◆ **Action item**: For this exercise, retype the lines from the one that holds "The height and" through the one that holds "Where should I" in the records below, both included, exactly and without pictures.

◆ **Exercise material**:

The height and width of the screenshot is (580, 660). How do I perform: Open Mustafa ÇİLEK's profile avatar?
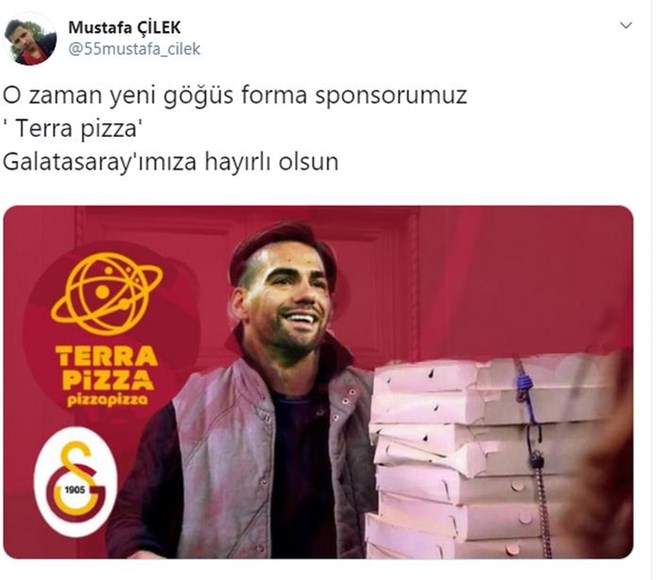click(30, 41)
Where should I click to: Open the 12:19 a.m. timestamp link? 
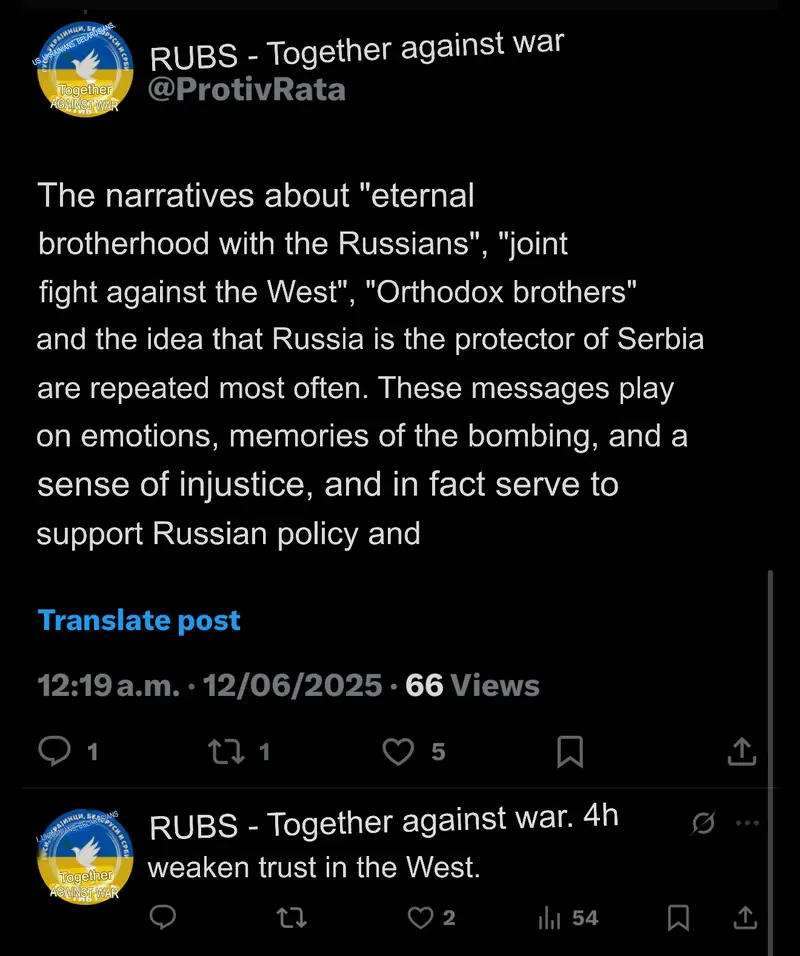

* * *

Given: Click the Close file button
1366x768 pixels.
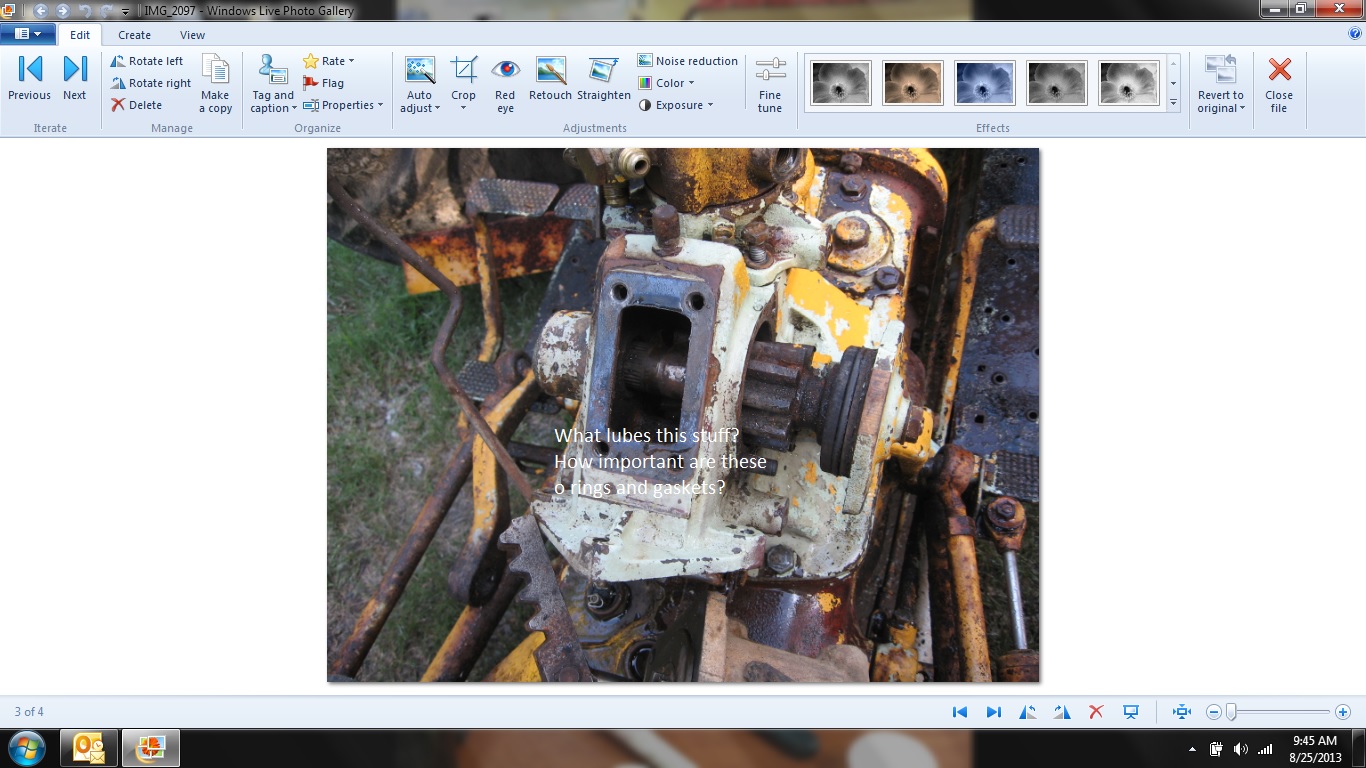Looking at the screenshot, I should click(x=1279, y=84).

◆ **Task result**:
The height and width of the screenshot is (580, 660). How do I perform: Open Mustafa ÇİLEK's profile avatar?
click(30, 41)
Where should I click to: Open the 12:19 a.m. timestamp link? 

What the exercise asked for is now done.